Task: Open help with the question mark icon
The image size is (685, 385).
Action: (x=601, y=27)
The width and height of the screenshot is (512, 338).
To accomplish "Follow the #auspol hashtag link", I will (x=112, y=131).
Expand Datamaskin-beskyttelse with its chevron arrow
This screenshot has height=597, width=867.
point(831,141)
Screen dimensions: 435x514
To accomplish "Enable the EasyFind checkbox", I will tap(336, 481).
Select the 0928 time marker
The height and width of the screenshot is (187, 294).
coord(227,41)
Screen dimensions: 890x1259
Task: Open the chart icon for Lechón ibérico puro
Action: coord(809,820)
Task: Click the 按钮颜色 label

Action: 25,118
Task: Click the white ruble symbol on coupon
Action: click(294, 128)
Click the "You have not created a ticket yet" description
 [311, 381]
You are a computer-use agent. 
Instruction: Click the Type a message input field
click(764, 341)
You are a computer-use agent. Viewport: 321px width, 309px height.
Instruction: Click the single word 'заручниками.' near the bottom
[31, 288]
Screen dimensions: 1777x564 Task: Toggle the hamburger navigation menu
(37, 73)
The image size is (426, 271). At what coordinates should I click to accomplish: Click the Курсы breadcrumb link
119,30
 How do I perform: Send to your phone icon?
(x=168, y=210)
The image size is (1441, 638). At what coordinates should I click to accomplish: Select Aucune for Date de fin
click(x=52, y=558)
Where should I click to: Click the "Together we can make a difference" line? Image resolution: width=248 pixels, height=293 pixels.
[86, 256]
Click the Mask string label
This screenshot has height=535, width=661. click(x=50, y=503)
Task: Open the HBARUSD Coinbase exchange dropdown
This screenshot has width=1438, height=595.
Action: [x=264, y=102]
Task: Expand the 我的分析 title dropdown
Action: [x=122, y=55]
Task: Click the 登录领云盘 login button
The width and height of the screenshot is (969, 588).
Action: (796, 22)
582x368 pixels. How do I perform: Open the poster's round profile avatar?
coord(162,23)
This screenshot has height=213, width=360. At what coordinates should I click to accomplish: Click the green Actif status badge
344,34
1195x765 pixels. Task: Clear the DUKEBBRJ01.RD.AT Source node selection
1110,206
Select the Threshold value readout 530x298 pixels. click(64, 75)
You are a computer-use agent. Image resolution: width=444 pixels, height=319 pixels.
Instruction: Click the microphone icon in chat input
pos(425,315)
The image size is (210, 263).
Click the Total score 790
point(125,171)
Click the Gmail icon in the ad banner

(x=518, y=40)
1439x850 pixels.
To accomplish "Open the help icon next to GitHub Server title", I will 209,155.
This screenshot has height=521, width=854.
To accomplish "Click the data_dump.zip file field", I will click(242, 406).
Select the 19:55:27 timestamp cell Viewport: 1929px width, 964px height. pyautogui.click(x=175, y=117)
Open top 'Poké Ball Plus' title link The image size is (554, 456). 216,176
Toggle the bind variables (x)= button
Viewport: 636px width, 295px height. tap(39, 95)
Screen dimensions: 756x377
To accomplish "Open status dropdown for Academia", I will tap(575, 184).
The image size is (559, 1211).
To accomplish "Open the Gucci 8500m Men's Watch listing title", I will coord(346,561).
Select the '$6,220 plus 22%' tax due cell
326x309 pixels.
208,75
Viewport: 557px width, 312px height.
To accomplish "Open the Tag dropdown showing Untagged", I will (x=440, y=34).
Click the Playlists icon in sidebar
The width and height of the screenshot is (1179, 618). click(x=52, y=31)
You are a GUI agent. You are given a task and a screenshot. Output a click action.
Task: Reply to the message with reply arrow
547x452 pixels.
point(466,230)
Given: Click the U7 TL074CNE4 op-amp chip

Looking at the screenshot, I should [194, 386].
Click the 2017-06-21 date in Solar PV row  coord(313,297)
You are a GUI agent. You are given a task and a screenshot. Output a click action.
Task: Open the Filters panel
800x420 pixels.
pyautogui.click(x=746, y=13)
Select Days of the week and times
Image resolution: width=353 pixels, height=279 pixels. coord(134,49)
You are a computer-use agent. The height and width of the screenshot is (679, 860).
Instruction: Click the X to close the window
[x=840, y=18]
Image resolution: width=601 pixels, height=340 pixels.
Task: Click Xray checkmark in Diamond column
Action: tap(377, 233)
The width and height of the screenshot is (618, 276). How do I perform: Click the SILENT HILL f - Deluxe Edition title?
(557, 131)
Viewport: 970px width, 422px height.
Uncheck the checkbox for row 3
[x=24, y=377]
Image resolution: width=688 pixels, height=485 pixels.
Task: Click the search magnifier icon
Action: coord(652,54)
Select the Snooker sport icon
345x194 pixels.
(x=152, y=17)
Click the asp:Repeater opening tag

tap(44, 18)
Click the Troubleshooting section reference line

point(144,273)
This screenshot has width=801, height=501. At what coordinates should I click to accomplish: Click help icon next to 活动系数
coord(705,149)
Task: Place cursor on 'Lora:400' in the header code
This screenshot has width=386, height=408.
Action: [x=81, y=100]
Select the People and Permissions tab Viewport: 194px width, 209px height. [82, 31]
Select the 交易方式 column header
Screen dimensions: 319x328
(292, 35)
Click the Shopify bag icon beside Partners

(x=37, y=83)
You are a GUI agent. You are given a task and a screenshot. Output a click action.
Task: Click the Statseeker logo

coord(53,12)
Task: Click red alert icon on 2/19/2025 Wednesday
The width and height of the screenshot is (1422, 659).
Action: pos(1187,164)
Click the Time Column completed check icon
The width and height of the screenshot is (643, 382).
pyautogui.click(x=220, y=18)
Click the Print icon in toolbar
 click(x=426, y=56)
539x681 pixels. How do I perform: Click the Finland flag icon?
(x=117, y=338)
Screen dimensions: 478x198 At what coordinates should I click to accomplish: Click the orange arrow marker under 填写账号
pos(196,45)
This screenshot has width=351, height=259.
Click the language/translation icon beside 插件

· · · ·

** Your assignment **
Copy every single line of the material above that holds "cell".

** Written answer **
Select the 19:55:27 timestamp cell Viewport: 1929px width, 964px height. pyautogui.click(x=175, y=117)
Select the '$6,220 plus 22%' tax due cell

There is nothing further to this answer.